Challenger is the next iteration – the next process improvement in a line of improvements – more sophisticated, yes. But in a dynamic world, nothing is perfect for long. And in a complicated world, nothing is perfect everywhere.


Sometimes a firm implements a sales process and receives worse results. That is why it is critical to collect all the data in an analyzable format – so that the CSO can track whether that next big push is moving the sales in the right direction. Some sales reps might be against the grain on a methodology for the best reasons.

Honestly, some people sound arrogant when they take the Challenger approach.

The same is true of Customer Relationship Management (CRM). Salesforce is the industry leader right now, and SFDC is an extremely powerful platform, but it is not the best solution for everyone at all times. A 2014 SFDC customer survey posted average sales increases of 32%, sales productivity increases of 40%, and improved forecast accuracy of 45% due to CRM implementation.* These are inspiring statistics, but it is also true that many companies struggle with creating a viable strategy for growth with CRM.

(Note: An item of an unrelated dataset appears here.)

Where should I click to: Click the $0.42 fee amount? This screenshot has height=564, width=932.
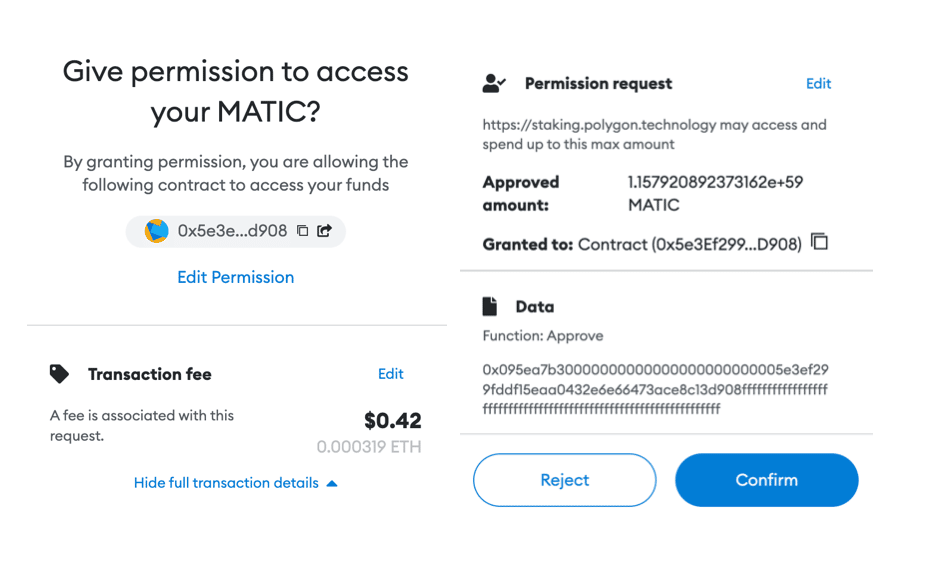tap(392, 420)
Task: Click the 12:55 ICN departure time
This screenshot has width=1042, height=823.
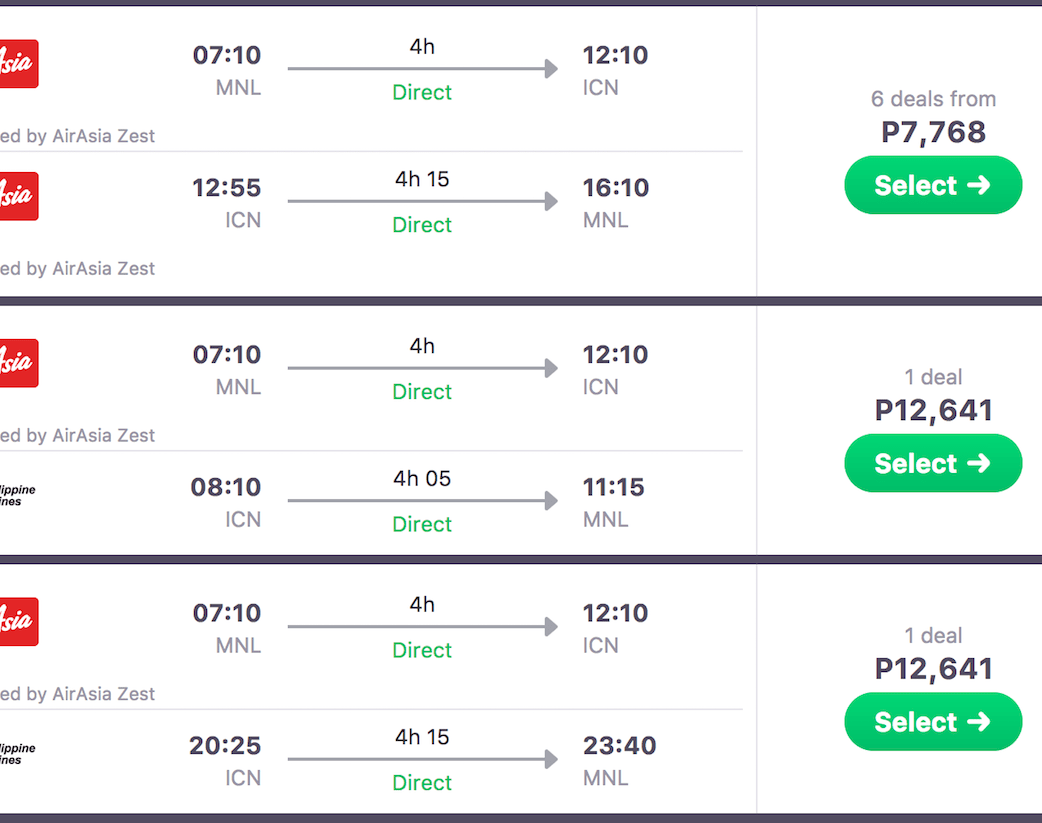Action: [227, 188]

Deeper changes might be required, such as:

1) Creating a CRM Strategy

2) Re-architecting customer-facing processes

3) Implementing customer-centric behavior

4) Choosing technology

SFDC is the industry standard but does not apply equally to every company in the mid market. Less expensive solutions are showing a lot of potential in this segment, like bpm’online. And taking that a step backward, CRM might not even be the high-priority sales process improvement for a firm. Every trend is an opportunity; might be right, might be wrong.

The same problem occurs when some sales reps try to “own” the Challenger methodology. To be successful, changes to a traditional process require more than weekend training. They require nuanced consideration of all stakeholders and consistent upkeep.